Carry on the memoir passage about the Basic Instinct sale and Michael Douglas's record fee, picking up right after its final sentence.

### Provided passage
---+---

I nodded and didn’t say anything.
“That’s the promise I want from you,” John Mundweil said. “Try. If you promise to
try
, to listen to your parents, to do something with your life I will give you the five thousand dollars.”
I said, “How can I ever pay it back, Father?”
“I said ‘
give
’ not ‘lend,’” John Mundweil said.
I looked at him.
“If you promise to try,” he said.
I nodded slowly. “I promise to try.”
“Then you will make something of your life,” he said. He was smiling at me.
“We will go back to the church,” he said. “I will hear your confession and then I will give you the money. Good?”
I nodded.
We went into the dark church and he got into the confessional in his T-shirt and sandals and I confessed my sins.
I told Father John about all of it … the drunks that we had kicked and rolled in the alleys, the break-in at the grocery store, the stolen cars, the circle jerks, the whore whose wig fell off, the zip guns, the knives, all of it.
I never choked up. I just told it and he never interrupted me. I felt I wasn’t confessing all this to God. I felt I was confessing these things to a friend who cared about me. At the end he said, “Say ten Our Fathers and ten Hail Marys and I’ll meet you back in the rectory.”
I said the prayers but my mind wasn’t on the words.
I wasn’t going to jail
.
Father John was at the screen door of the rectory when I got there. He handed me the check, pointed his finger in my face, and gruffly said, “You made me a promise, young man!”
I said, “Yes, Father.”
He said, “And stay away from Puerto Rican whores. They’re all sick and your
fasz
will rot off.”
I said, “Yes, Father,” and he slammed the door.
He had used the word
fasz
and not
pimpli. Pimpli
was a boy’s penis;
fasz
was a man’s.
CHAPTER 12
Your Basic Shit Storm
CATHERINE
I’m a writer. I use people for what I write. You write what you know. Let the world beware.
Basic Instinct
WHILE WE WERE
in Florida celebrating the
Basic Instinct
sale, Irwin Winkler stayed behind to mount the movie with Mario Kassar at Carolco.
Irwin called me after his first couple of meetings. He wasn’t happy.
“They’re not interested in what I think about casting or a director,” Irwin said. “They’re treating me like some rookie producer.”
Without even consulting Irwin, Carolco had signed Michael Douglas to play the lead—Nick Curran, the burned-out homicide cop. It was, Irwin and I agreed, perfect casting, but the fact that it was done without even consulting Irwin, my producer, gave us pause.
I was happy about Michael’s commitment to the movie for another reason: Michael Douglas was one of CAA’s premier clients.
“Does this mean an easing of tensions with CAA?” I asked Guy.
“Forget it,” he said. “Carolco’s trying to hush it up but they’re paying Michael
fifteen million dollars
to do it. For that kind of money, Ovitz himself would’ve signed to do one of your scripts.”
It was the most an actor had ever been paid in Hollywood history.
I was amused by the irony: a screenwriter finally bursts into the stratosphere with his price … and is almost immediately
dwarfed
by the actor’s price.

---+---

### Dataset records
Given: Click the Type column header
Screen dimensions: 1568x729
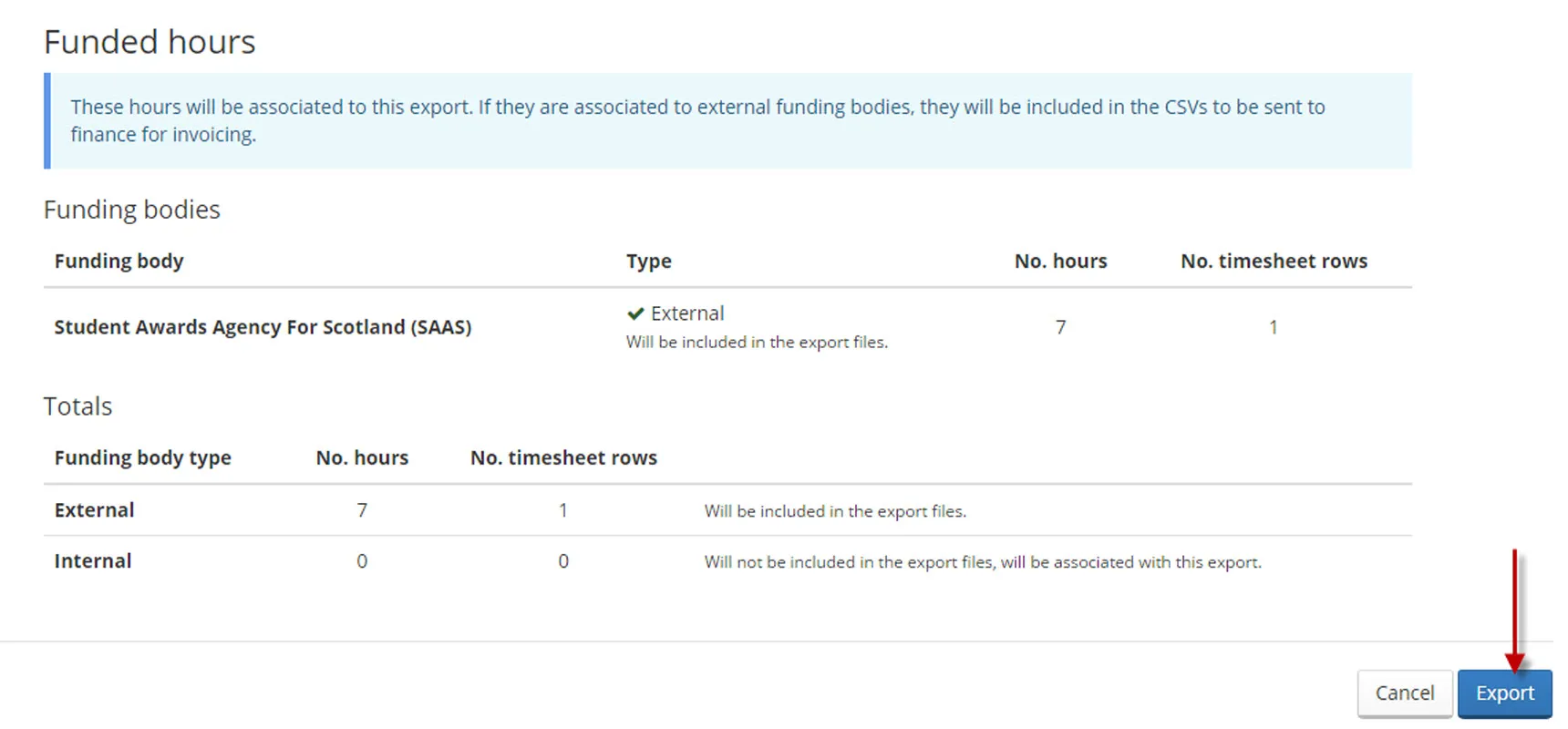Looking at the screenshot, I should 648,261.
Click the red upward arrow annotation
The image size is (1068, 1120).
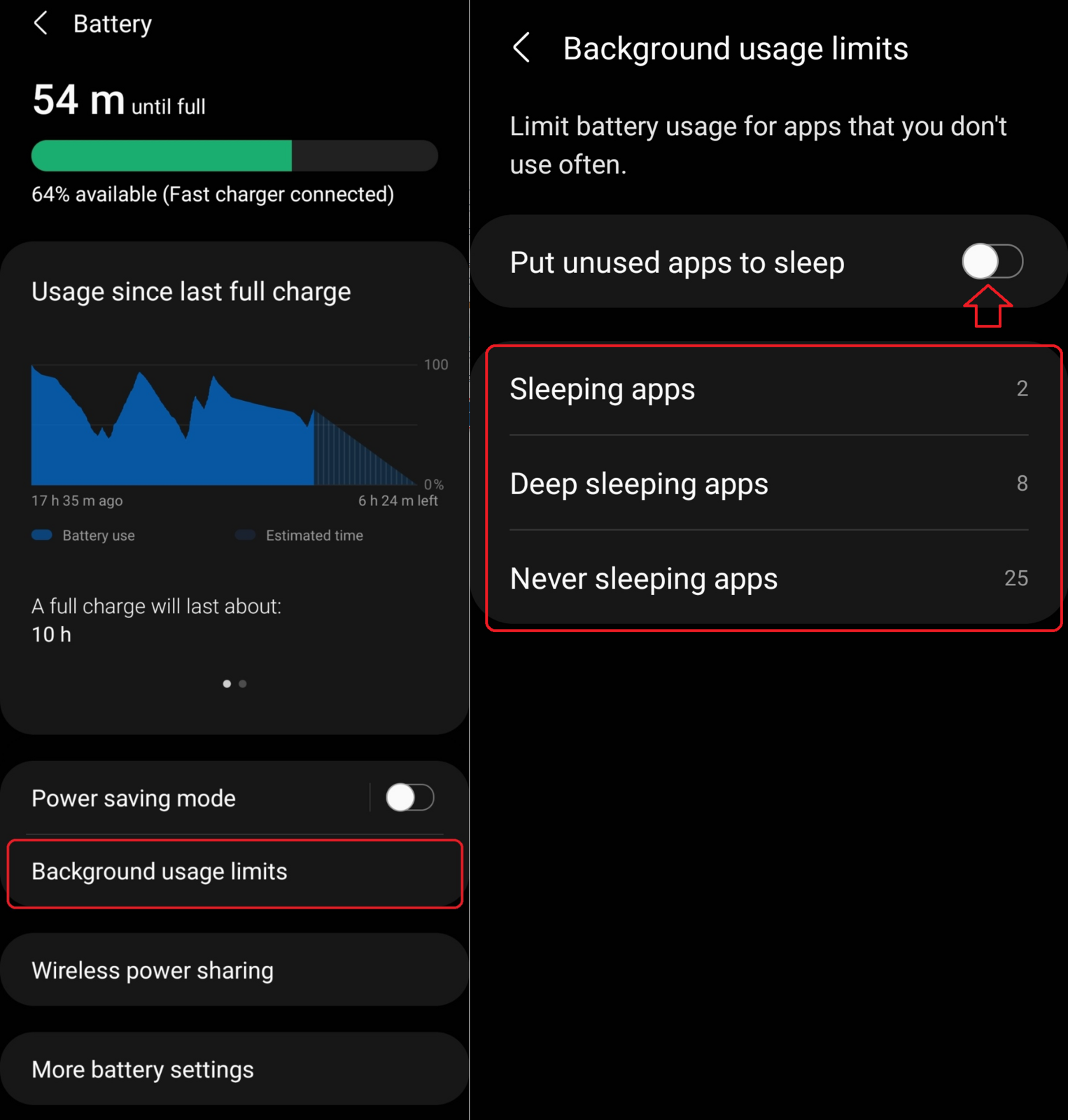988,306
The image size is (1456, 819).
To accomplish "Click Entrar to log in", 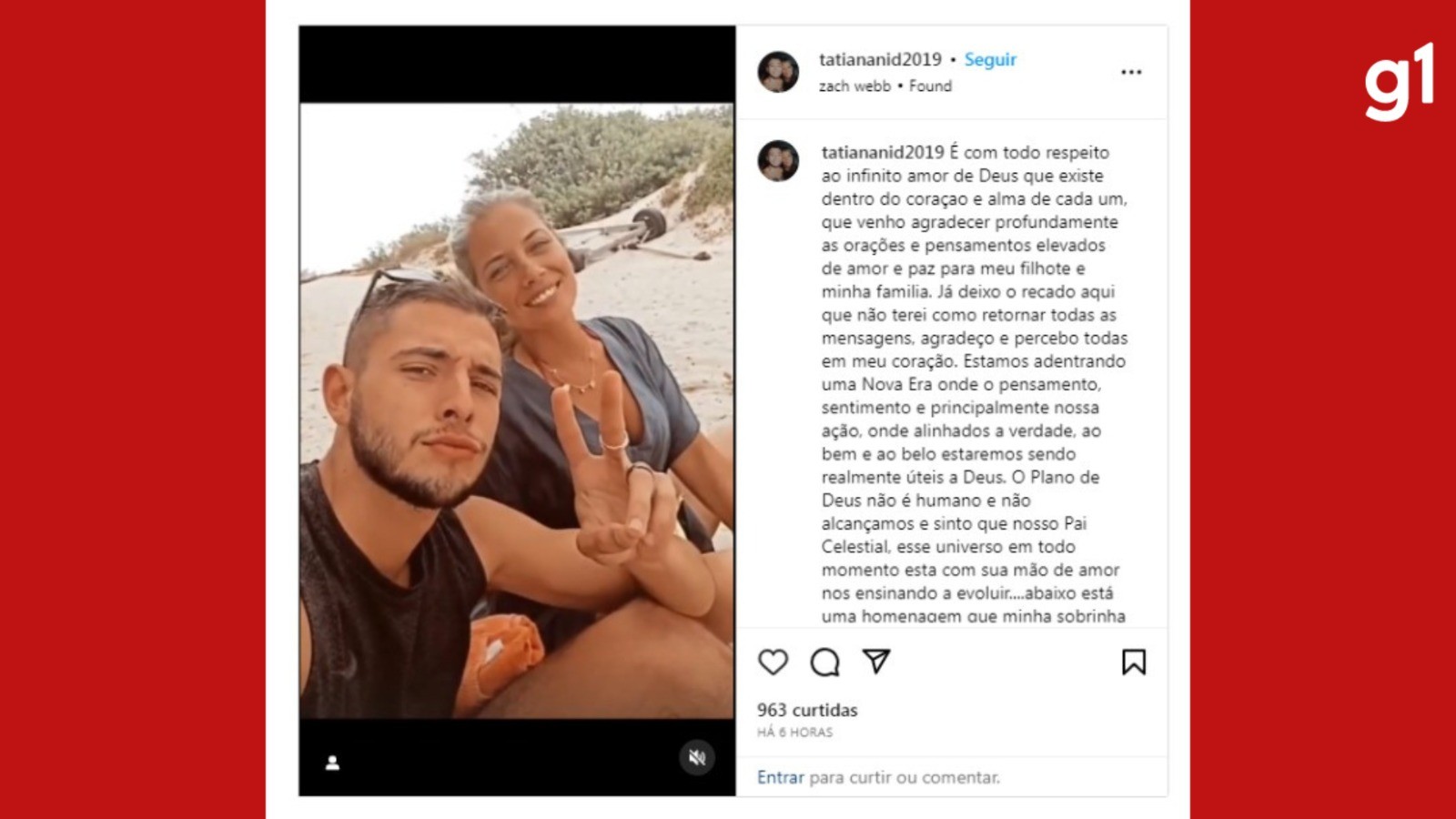I will [x=781, y=777].
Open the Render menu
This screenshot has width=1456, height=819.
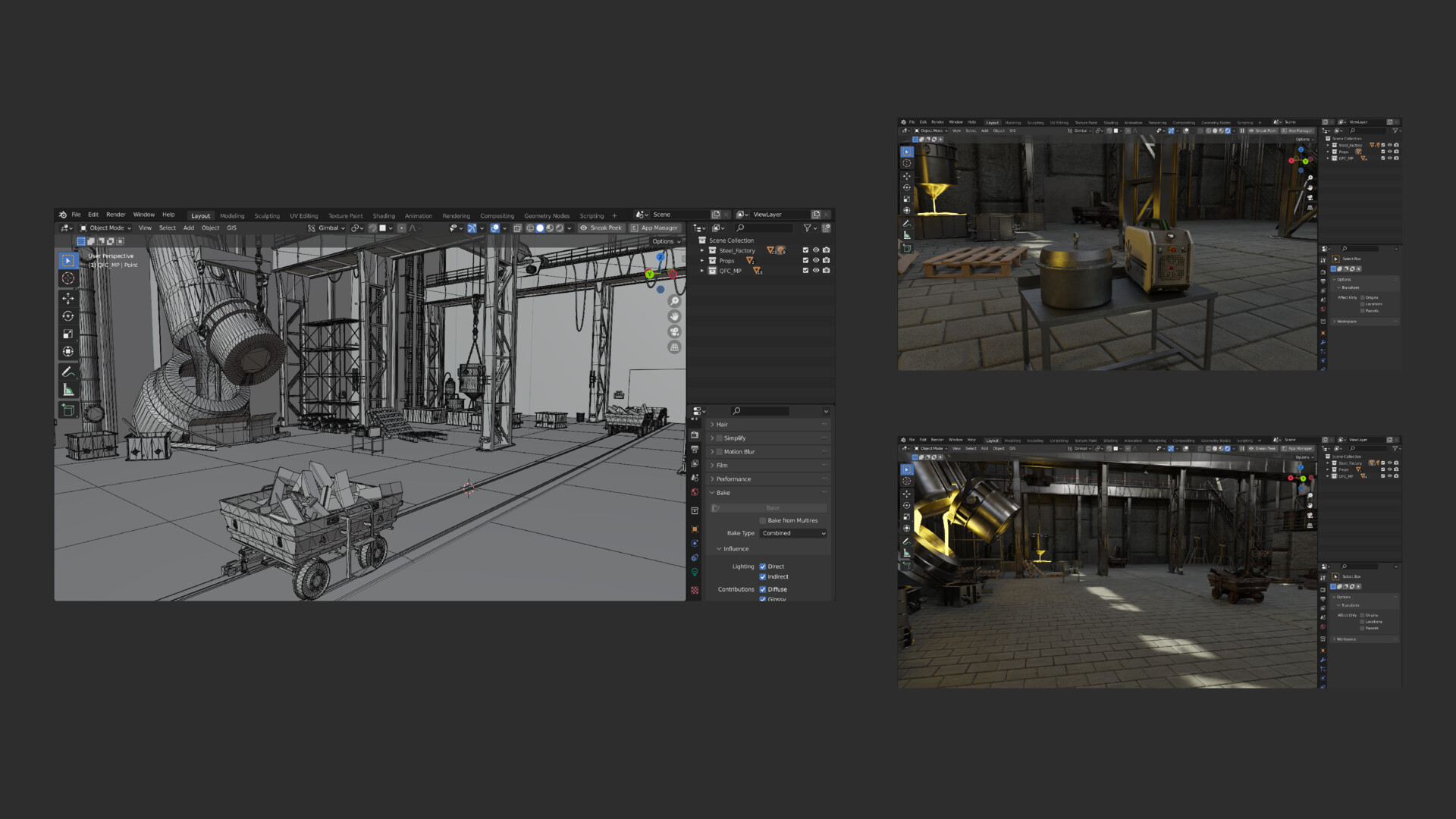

---+---

### Final answer
Irwin and I decided to move quickly on our own to find a director who was in sync with our vision of the movie.
I viewed my script as a psychosexual thriller with erotic content but I didn’t want it to turn into porn. All the scenes in the script with any nudity had a descriptive tag line:
“It is dark. We can’t see clearly.”
Irwin and I wanted those scenes to be about shadows and arty camera angles, not about skin, and certainly not about full-frontal nudity.
Our choice was Milos Forman, whose work we both admired, who had directed
One Flew Over the Cuckoo’s Nest
and
Amadeus
.
Irwin reached Milos’s agent, who said Milos was on a bicycling tour in the South of France. We somehow finally got him the script and his agent said he liked it very much and wanted to talk. Irwin and I were happy.
With Milos directing it,
Basic
would be the kind of classy daring movie we wanted it to be.
It was then that Carolco announced that, without even consulting us (once again), they had made a deal with a director: Paul Verhoeven.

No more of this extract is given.